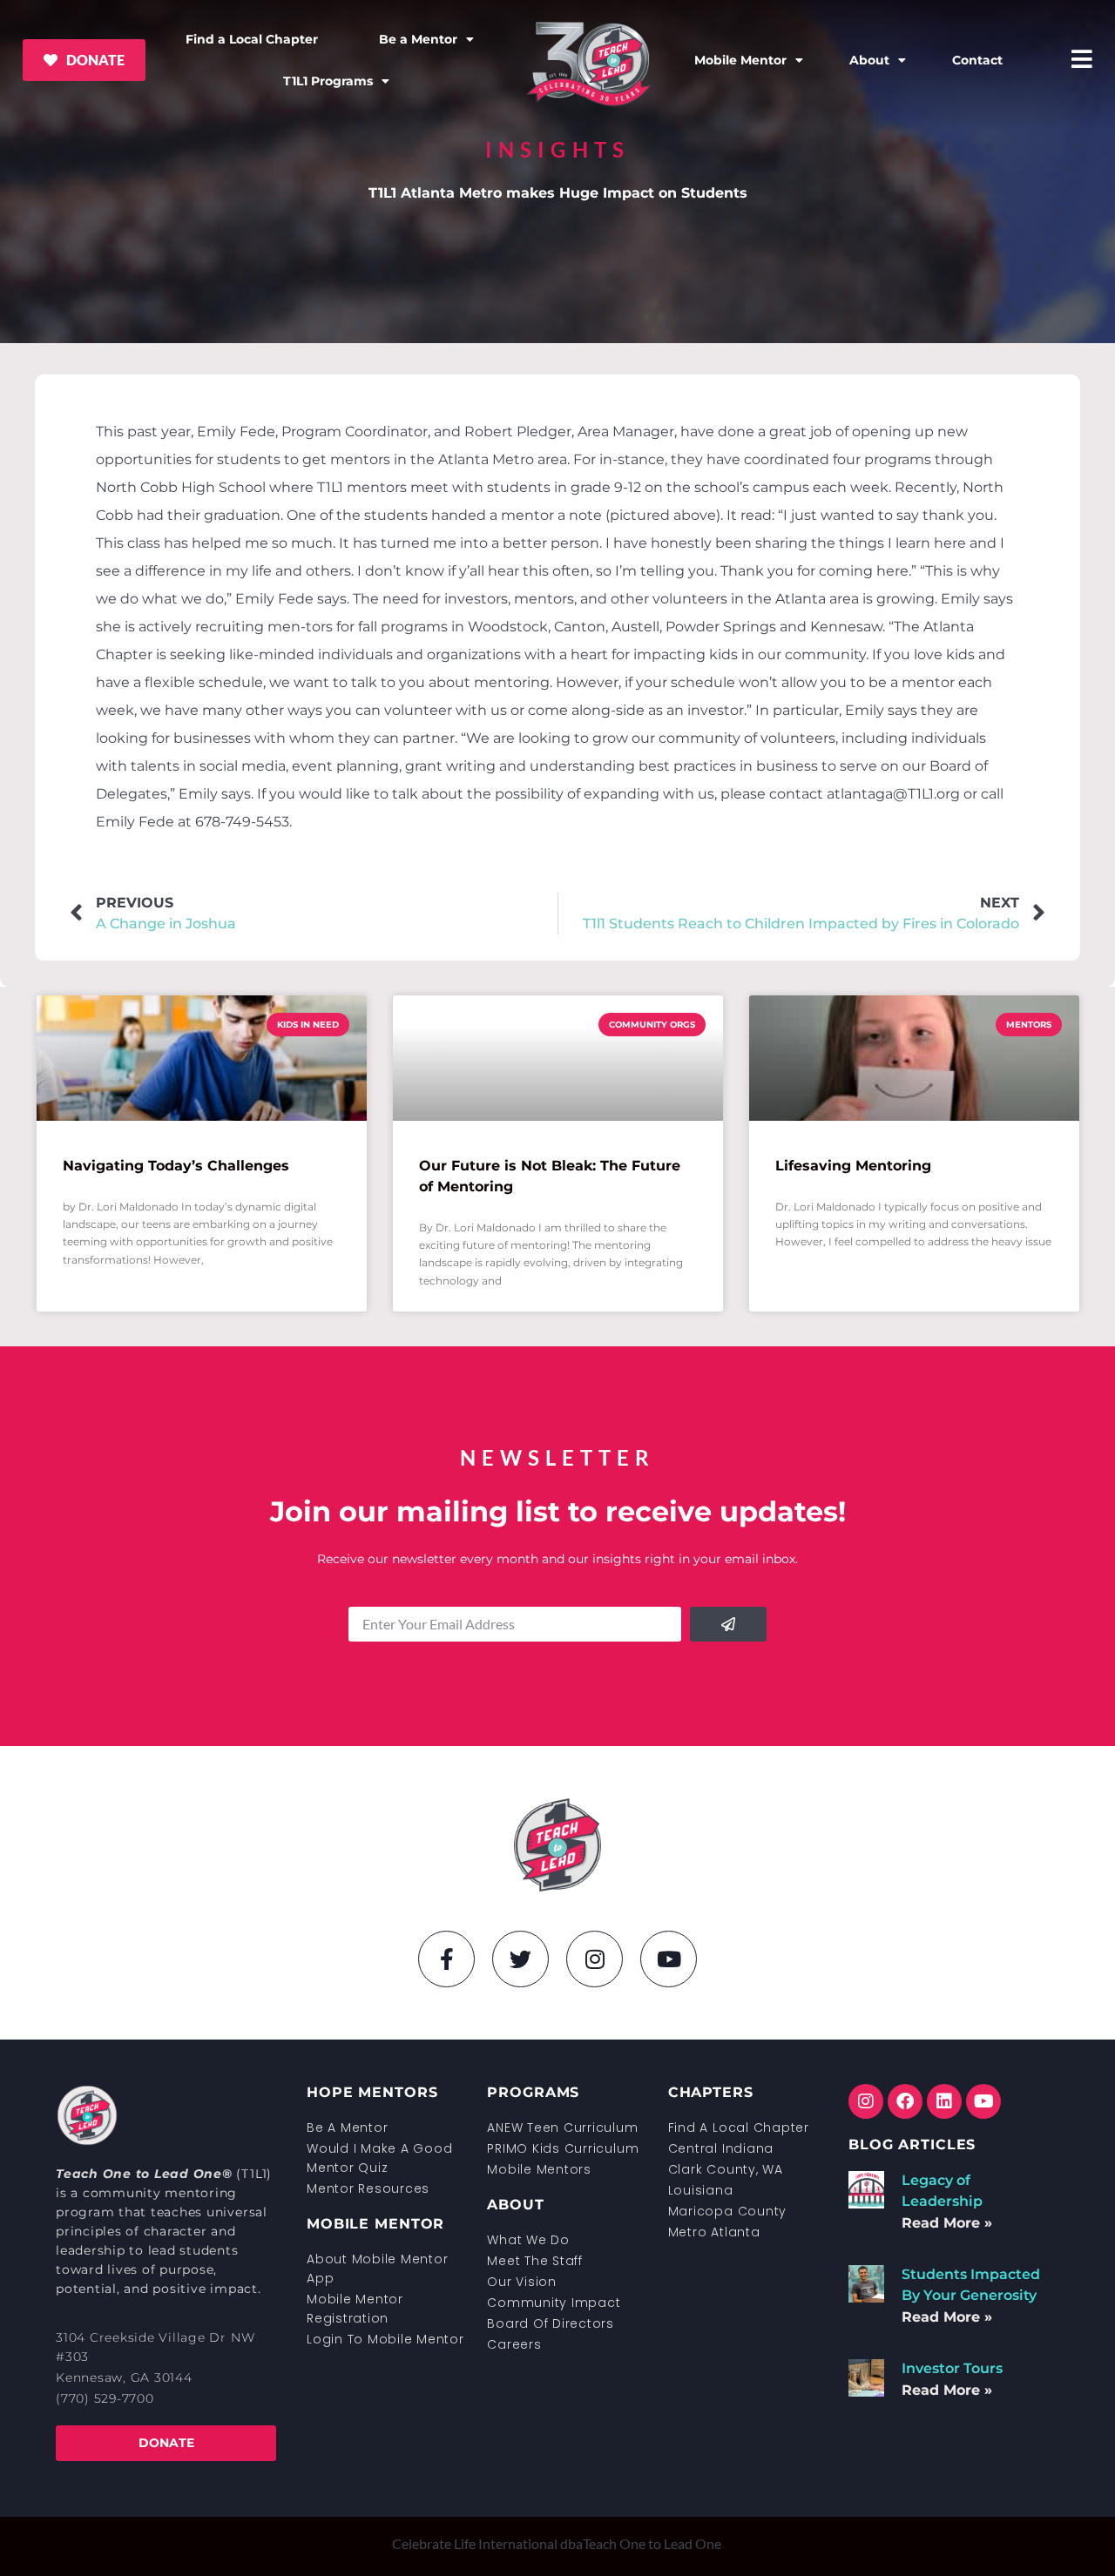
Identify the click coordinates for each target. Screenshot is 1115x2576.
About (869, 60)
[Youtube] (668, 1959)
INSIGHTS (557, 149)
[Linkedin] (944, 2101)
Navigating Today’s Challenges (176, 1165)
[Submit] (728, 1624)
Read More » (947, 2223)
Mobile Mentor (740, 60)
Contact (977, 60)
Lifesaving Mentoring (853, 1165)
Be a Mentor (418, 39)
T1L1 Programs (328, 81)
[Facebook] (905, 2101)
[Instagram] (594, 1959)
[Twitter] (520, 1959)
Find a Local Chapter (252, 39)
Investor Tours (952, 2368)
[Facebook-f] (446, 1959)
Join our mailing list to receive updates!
■ ■ ■ ■ ■ ■ ■
Go to the line containing "Be a Mentor (418, 39)" in the listing. Print it and every line through the last one, exactly and with nothing more.

Be a Mentor (418, 39)
T1L1 Programs (328, 81)
[Facebook] (905, 2101)
[Instagram] (594, 1959)
[Twitter] (520, 1959)
Find a Local Chapter (252, 39)
Investor Tours (952, 2368)
[Facebook-f] (446, 1959)
Join our mailing list to receive updates!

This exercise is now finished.